L’Orquesta Latino Caribeña Simón Bolívar fait partie du Sistema, programme d’éducation musicale développé au Venezuela qui comprend 125 orchestres de jeunes à travers le pays et supervise les programmes de formation instrumentale qui les accompagnent. 250.000 enfants vénézuéliens fréquentent ses écoles de musique, dont l’un des objectifs principaux est de favoriser l’insertion de jeunes issus de milieux socio-économiques défavorisés.
Il faut imaginer le Sistema comme une grande pyramide de milliers de jeunes musiciens, dont le sommet est constitué par l’Orchestre symphonique des jeunes du Venezuela Simón Bolívar, que dirige Gustavo Dudamel. Même si la formation donnée est académique, le Sistema ne se limite pas à la musique dite classique. Il comprend aussi des orchestres de musique populaire. Tel est le cas de l’Orquesta Latino Caribeña Simón Bolívar (dont le nom de Simón Bolívar en appendice vient souligner le caractère officiel de l’ensemble).
Sur les chapeaux de roue
Le concert a débuté sur les chapeaux de roue avec Cinco salsa, una salsa librement inspirée de la Cinquième symphonie de Beethoven, revue et arrangée par le compositeur norvégien Sverre Indris Joner. Franchement jubilatoire, jugez-en.
Ce fut ensuite le tour de Caballo viejo, la célèbre chanson de Simón Díaz, dans une interprétation tout aussi débordante de « salsa » et de jazz latino. Le concert était lancé.
Après ces instrumentaux, entrée en scène des chanteurs et chanteuses -cinq en tout. Tour à tour, ils nous ont emmené dans un voyage musical qui nous a conduit successivement en Colombie, à Cuba, en Argentine, au Mexique, à Porto Rico et en République dominicaine, histoire de nous montrer (mais on le savait !) que l’Amérique latine est bien le creuset des musiques les plus excitantes.
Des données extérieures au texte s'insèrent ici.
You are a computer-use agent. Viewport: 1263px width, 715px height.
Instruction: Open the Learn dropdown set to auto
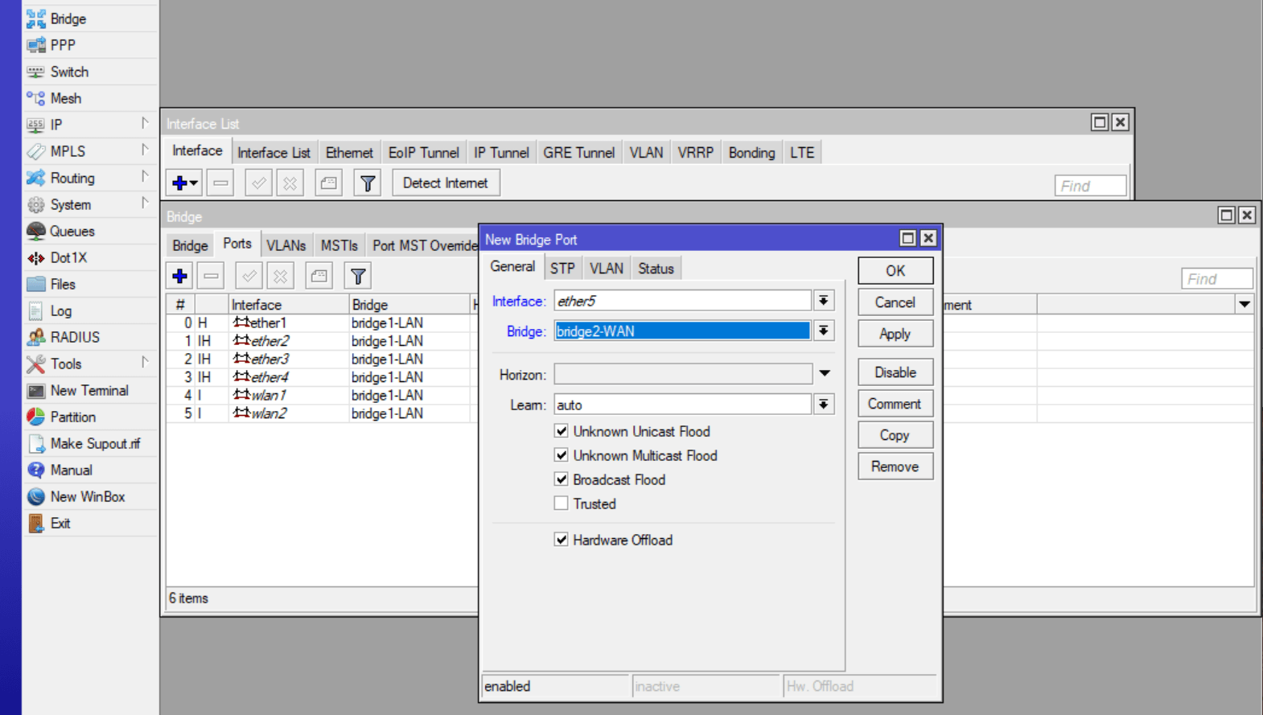coord(823,405)

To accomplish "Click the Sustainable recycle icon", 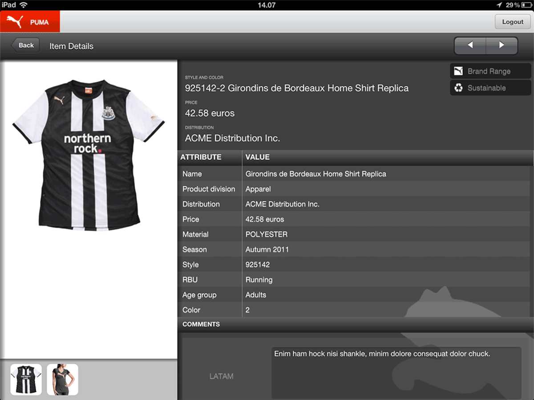I will pos(458,88).
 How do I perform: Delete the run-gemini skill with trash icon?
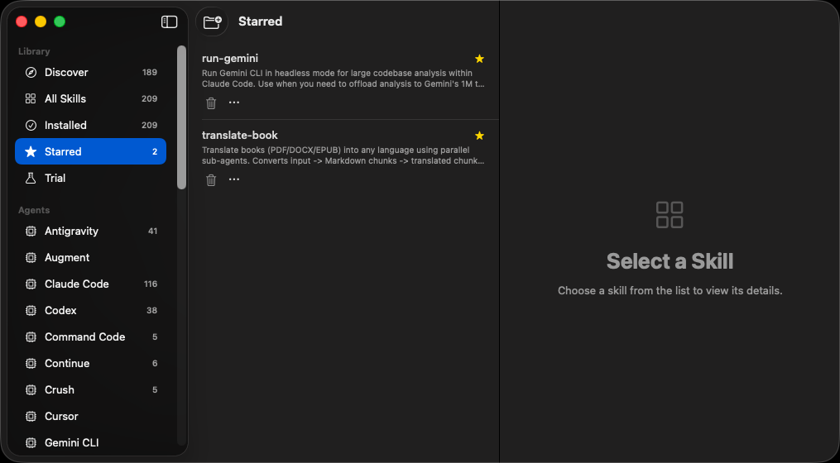pyautogui.click(x=211, y=103)
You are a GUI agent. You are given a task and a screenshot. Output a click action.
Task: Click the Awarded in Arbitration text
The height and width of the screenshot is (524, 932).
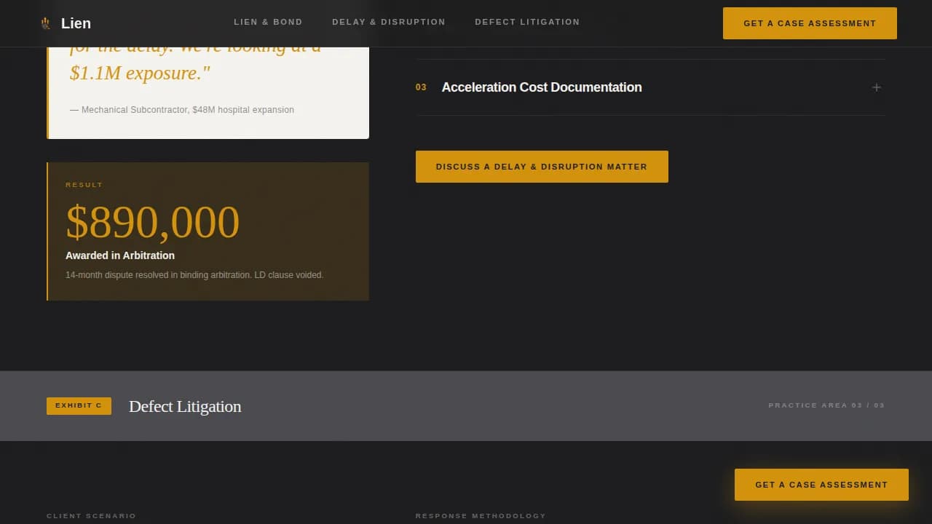coord(120,255)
Cuba encore, avec trois chansons phares (successivement de La Lupe, Gloria Estefán y Celia Cruz) interprétées par les trois chanteuses de l’ensemble; puis les inévitables boléros, romantiques à souhait, histoire de calmer quelque peu les esprits et les corps échauffés.
Un chapitre tout entier est alors consacré à Rubén Blades, présenté comme le plus grand conteur de la musique latina. L’orchestre avait d’ailleurs eu l’honneur d’accompagner Rubén Blades en personne lors de son dernier concert à Caracas, en juillet 2012. Quant à nous, nous avons eu droit à une envoûtante version de Pedro Navaja et à un convaincant Decisiones.
Et pour conclure ce périple musical latino-américain, quelques pièces de salsa vénézuélienne ont terminé de chauffer le public à blanc, grâce notamment à un solo de timbales époustouflant.
Du beau travail donc, par des musiciens qui dominent excellemment leur instrument, formation académique oblige. Pour ma part, j’ai préféré la première partie instrumentale, qui fleurait bon le jazz et laissait de belles parties improvisées aux solistes. Le public, lui, s’est plutôt enflammé pour les interprétations de grandes chansons du répertoire latino-américain, qu’il n’hésitait pas à reprendre en chœur (tout en dansant, pour quelques-uns).
Excellence musicale
On pourrait discuter sur le concept de ces groupes et orchestres qui, financés par des fonds gouvernementaux, sont censés représenter officiellement le Venezuela à l’extérieur et le gouvernement à l’intérieur. Cela rappelle indéniablement certains précédents dans les pays de l’ex-bloc soviétique, dont Cuba.
Ainsi, tout au long du concert, j’ai craint que certains dérapages du côté de la propagande gouvernementale ne viennent entâcher l’ouvrage. Mais non, rien de tout cela, c’est l’excellence musicale qui a prévalu du début à la fin. Le groupe interprète d’ailleurs des chansons d’anticastristes déclarées, comme Celia Cruz et Gloria Estefan. Et lorsque, en plus, je me suis aperçu que l’une des chanteuses (au moins) tweetait résolument en faveur de l’opposition, je me suis dit que non, cet orchestre n’est pas un club fermé pro-gouvernemental…
Tant mieux pour les amateurs de salsa bien dégoulinante, laquelle, bien que rouge, n’a pas de couleur politique prédéfinie.
![]() Pour plus d’informations : El Sistema-France |
Très intéressant tout ça : j’écouterai volontiers aussi la première partie et aussi le reste bien sûr .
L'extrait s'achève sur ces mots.